▶ _Text section_
-- start --

Alexander,

I'd like to continue our conversation from Maria-discuss.

>> - I have found my_strnxfrm_unicode in the same file and will need more time 
>> to make my opinion of how difficult it will be
>> (I don't know what a weight is, so I currently try to understand what the 
>> function does at all).
> 
> This function is used to create sort keys for non-indexed ORDER BY,
> for these cases:
> 
> - ORDER BY on an expression
> - ORDER BY on a column that does not have an index
> 
> 
> The idea is exactly the same with the C function strxfrm.
> See "man strxfrm".
> 
> The code implements non-indexed ORDER BY in filesort.cc
> as follows:
> 
> 1. It calls *_strnxfrm_* functions for all records and converts
> CHAR/VARCHAR/TEXT values into their fixed length binary sortable keys.
> 
> 2 . Then executes binary sorting on these keys.
> 
> By the way, fixing this function might be tricky.
> 
> 
> Currently my_strnxfrm_unicode() pads the tail using weights of the SPACE
> character.
> The NO PAD version will need to pad the tail using a weight which is
> less than the weight of the smallest possible character.
> 
> This should be easy for UCA bases collations (e.g.
> utf8_unicode_nopad_ci), because the smallest possible
> character in UCA collations is "U+0009 HORIZONTAL TABULATION",
> and its weight is 0x0201. So we can just pad the sort key
> using a smaller value 0x0200.
> 
> 
> But I'm not sure yet what to do with 8-bit collations,
> which usually use 0x00 as weight for the smallest character.

-- end --

▶ _Data shown_
-- start --

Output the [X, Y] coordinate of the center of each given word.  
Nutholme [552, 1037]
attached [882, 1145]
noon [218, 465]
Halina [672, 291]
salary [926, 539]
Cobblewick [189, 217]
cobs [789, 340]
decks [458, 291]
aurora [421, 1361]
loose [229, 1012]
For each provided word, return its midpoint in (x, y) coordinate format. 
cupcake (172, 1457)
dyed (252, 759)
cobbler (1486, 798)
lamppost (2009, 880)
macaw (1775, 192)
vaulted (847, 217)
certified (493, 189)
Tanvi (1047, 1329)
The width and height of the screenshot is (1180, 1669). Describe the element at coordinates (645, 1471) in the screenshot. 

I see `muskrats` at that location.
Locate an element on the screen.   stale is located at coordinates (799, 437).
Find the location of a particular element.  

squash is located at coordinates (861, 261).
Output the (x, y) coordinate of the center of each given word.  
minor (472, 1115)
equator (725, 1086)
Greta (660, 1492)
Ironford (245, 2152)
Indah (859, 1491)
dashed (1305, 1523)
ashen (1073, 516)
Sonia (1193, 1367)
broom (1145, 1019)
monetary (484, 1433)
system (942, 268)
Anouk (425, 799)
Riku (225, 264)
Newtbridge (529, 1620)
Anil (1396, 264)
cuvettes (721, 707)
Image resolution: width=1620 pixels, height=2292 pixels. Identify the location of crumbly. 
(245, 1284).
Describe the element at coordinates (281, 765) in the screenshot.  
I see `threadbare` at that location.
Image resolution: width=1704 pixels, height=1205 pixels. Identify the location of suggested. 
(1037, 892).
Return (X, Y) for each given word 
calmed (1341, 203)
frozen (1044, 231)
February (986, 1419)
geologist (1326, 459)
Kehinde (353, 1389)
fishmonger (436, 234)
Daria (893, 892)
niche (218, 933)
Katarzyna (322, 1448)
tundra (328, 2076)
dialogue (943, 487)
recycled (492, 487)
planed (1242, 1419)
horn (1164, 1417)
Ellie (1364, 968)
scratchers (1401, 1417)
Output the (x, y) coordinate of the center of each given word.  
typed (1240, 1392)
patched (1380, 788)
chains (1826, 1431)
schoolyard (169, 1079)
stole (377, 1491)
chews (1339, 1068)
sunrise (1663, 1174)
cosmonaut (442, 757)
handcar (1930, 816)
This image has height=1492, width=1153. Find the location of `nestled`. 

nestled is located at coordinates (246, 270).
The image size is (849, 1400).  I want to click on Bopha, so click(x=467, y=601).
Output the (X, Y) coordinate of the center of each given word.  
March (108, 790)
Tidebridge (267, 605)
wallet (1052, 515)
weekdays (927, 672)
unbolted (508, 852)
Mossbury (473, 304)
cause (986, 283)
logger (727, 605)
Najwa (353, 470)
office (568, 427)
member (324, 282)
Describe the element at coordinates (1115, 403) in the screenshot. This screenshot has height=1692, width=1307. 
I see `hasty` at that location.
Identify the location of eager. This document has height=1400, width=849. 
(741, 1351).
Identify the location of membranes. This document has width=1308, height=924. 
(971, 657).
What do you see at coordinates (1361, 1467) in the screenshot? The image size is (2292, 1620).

-- end --

▶ _Exercise 1_
In the email about my_strnxfrm_unicode, what does the function currently use to pad the tail of a sort key?
▶ _Exercise 2_
Write out everything in the my_strnxfrm_unicode email from "I'd like to" down to "does at all).".
▶ _Exercise 3_
Continue the email about my_strnxfrm_unicode and NO PAD collations from where it stops.

▶ _Task output 1_
It pads the tail using weights of the SPACE character.

▶ _Task output 2_
I'd like to continue our conversation from Maria-discuss.

>> - I have found my_strnxfrm_unicode in the same file and will need more time 
>> to make my opinion of how difficult it will be
>> (I don't know what a weight is, so I currently try to understand what the 
>> function does at all).

▶ _Task output 3_
> So we don't have a smaller value.
> There are two options here:
> 
> 1. Pad with 0x00. But this will mean that 'aaa<min>' and just 'aaa'
> will  have unpredictable order when doing ORDER BY without an index
> (where <min> is the smallest possible character in the collation).
> 
> As the smallest character in non-UCA collations is usually
> "U+0000 NULL", this will mean that 'aaa\0' and just 'aaa'
> will have unpredictable order.
> 
> 2. Reserve extra bytes at the end of the key, to store the true length, so
> - 'aaa\0' will have the key '4141410004'
> - 'aaa'   will have the key '4141410003', and therefore will always
>    be sorted before 'aaa\0'.
> 
> I'm inclined towards #2, to have consistent ORDER BY behavior
> with and without indexes.

Wow, thanks for explaining. I now have learned that I probably can't assist you 
in solving that problem (I haven't been in unicode, weights, sorting and 
character sets very deep until now).

But if it helps, you eventually could break the problem into two steps:

1) Fix the problem with unique indexes

2) Fix ordering for any possible situation

The problems we have encountered in real life so far are all related to 1), 
i.e. we would be happy if unique indexes would consider 'a' and 'a ' being 
different values. In contrast, ordering is not that important for us. I don't 
know what others are thinking about that, though.

>>
>> - My main problem: I did not find my_strnncollsp_utf8_general_ci anywhere 
>> (nor in the same neither in any other file). Where is it?
>
> The function name is just "my_strnncollsp_utf8".

OK, thank you very much. I must have misunderstood something.

>> Furthermore, studying the code has led to some questions; for example, there 
>> already seems to be a #define which controls the padding-when-comparing 
>> mode, but only for the _cs collations?
> 
> Can you please clarify which lines do you mean?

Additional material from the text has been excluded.